What this task involves — Could you output the records starting with the line containing "Task: Click the Generate" and going on through the line containing "pyautogui.click(x=460, y=13)" as a two-column CSV with the headers text and answer, one row per record, each field quoted and with line breaks turned into spaces?

-- Start --

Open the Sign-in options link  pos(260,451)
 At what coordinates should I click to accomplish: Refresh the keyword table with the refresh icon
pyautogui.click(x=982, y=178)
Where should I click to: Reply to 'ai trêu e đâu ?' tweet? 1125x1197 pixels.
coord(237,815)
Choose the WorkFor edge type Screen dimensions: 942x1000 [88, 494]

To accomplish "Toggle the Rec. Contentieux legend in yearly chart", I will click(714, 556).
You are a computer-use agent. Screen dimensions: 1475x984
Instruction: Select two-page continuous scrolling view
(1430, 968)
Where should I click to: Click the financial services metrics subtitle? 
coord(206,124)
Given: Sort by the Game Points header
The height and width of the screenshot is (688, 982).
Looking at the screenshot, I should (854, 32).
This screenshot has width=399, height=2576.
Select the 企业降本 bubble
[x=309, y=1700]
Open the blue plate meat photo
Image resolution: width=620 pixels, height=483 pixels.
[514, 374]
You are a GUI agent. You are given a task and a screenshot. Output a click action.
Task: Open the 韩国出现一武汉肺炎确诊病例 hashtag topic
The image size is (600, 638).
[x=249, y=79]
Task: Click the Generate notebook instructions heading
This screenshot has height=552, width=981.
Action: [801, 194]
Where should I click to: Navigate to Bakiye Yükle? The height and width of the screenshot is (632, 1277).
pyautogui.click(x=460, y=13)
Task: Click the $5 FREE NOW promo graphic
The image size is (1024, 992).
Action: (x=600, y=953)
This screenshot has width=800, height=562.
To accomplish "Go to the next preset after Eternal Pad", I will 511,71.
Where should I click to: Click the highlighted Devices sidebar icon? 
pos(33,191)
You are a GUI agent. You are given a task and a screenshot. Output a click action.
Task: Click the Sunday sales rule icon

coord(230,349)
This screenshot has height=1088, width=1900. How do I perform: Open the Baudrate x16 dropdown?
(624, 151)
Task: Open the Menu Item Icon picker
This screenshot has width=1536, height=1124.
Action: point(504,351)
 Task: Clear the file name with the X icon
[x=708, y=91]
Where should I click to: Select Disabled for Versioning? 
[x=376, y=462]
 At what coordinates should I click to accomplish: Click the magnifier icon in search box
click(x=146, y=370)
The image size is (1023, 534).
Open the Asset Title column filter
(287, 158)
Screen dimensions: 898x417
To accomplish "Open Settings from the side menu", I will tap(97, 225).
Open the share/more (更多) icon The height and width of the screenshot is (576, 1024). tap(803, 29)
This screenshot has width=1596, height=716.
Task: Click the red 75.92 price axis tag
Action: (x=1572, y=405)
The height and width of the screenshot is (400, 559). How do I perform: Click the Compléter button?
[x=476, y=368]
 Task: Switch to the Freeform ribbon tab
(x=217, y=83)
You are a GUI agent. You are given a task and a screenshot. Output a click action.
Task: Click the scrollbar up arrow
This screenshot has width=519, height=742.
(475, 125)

-- End --

Written reply —
text,answer
"Task: Click the Generate notebook instructions heading This screenshot has height=552, width=981.","Action: [801, 194]"
"Where should I click to: Navigate to Bakiye Yükle? The height and width of the screenshot is (632, 1277).","pyautogui.click(x=460, y=13)"